Although the operation is initially successful, one of the household, Albert, a former minister, allows himself to be caught to "atone" for his sins. He steadfastly refuses to implicate anyone else. Miss Woodworth casually blackmails the assistant district attorney ("the son of my oldest friend") into engineering a suspended sentence on a lesser charge, and blithely offers to write a counter check to the store to cover the amount of the take, money that she does not know she does not have as part of that supposed inheritance.

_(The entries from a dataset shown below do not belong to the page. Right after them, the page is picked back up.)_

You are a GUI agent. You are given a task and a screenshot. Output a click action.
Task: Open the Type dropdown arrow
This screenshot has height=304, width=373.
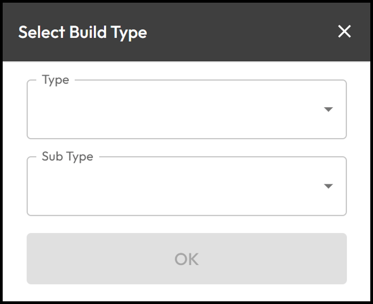point(329,109)
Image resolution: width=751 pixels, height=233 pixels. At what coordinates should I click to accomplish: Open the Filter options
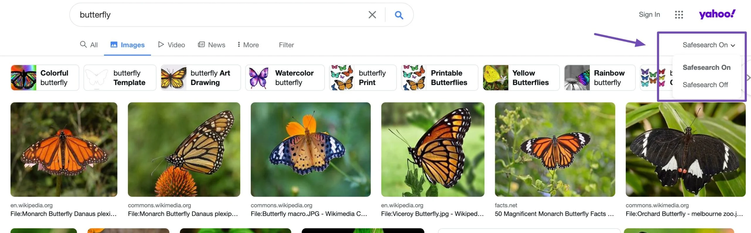[286, 45]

Believing that the entire household is destined for prison, Fitzwilly uncomfortably toasts his and Juliet's engagement with Juliet, her father and Miss Vicki. His discomfort is alleviated when it is revealed that Miss Vicki's dictionary has been rewritten as a screenplay, and sold to a Hollywood studio for $500,000.

==Cast==

- Dick Van Dyke as Claude Fitzwilliam
- Barbara Feldon as Juliet Nowell
- John McGiver as Albert
- Dame Edith Evans as Miss Victoria Woodworth
- Harry Townes as Mr. Nowell
- John Fiedler as Mr. Morton Dunne
- Anne Seymour as Grimsby
- Norman Fell as Oberblat
- Cecil Kellaway as Buckmaster
- Stephen Strimpell as Byron Casey
- Helen Kleeb as Mrs. Mortimer
- Paul Reed as Prettikin
- Albert Carrier as Pierre
- Nelson Olmsted as Simmons
- Dennis Cooney as Assistant D.A. Elliot Adams
- Noam Pitlik as Charles
- Anthony Eustrel as Garland
- Sam Waterston as Oliver
- Billy Halop as Restaurant owner (uncredited)

==Soundtrack==
The film features an early symphonic score by John Williams, credited both on the album and on screen as "Johnny Williams". Notably the score includes "Make Me Rainbows", the film's love theme and end credits song and Williams' first collaboration with co-writers Alan and Marilyn Bergman.

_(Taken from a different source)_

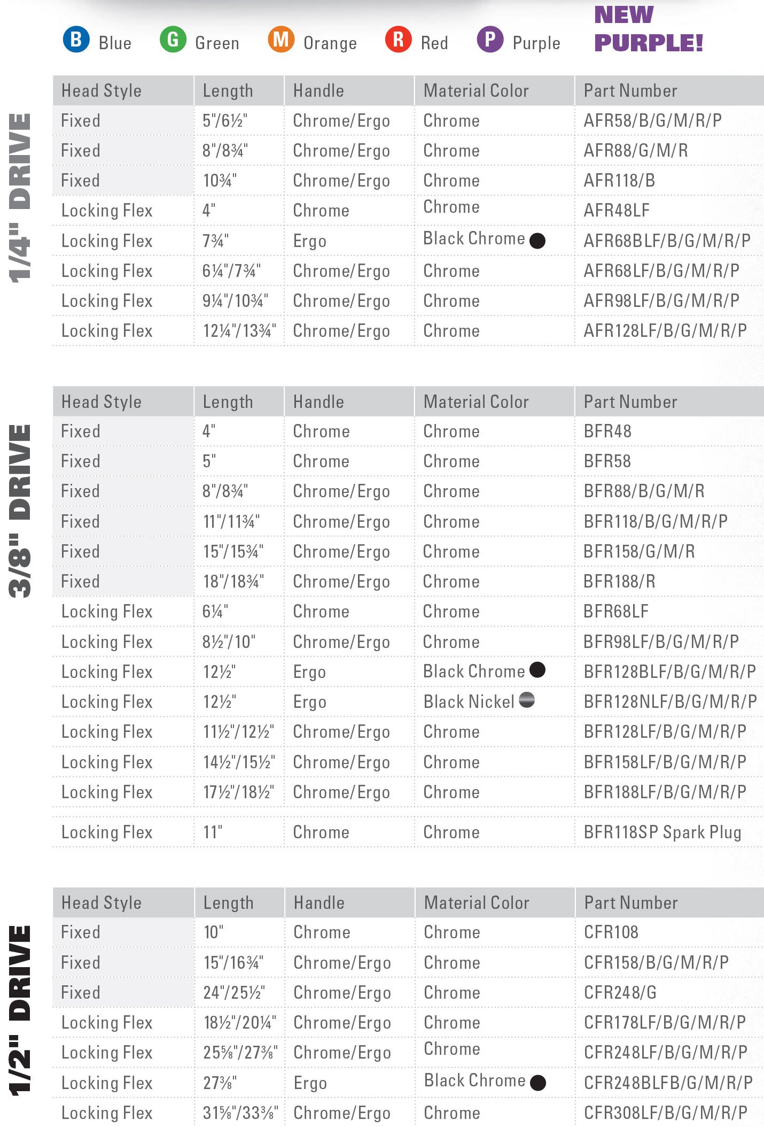Click part number AFR118/B
The image size is (764, 1127).
[x=619, y=181]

The score was released commercially at the time by United Artists (and re-issued in 1980 by MCA Records), and was referred to as the film's "original motion picture score" and not as the "original motion picture soundtrack recording" because instead of performances that had actually been heard in the film Williams opted to release arrangements designed for separate listening. In 2004 a limited edition compact disc was released by Varèse Sarabande's CD Club which paired the scores of Fitzwilly and Robert Altman's 1973 film The Long Goodbye, another Williams credit.

The soundtrack, including the re-recording album and the original complete soundtrack, was released on the Music Box Records label.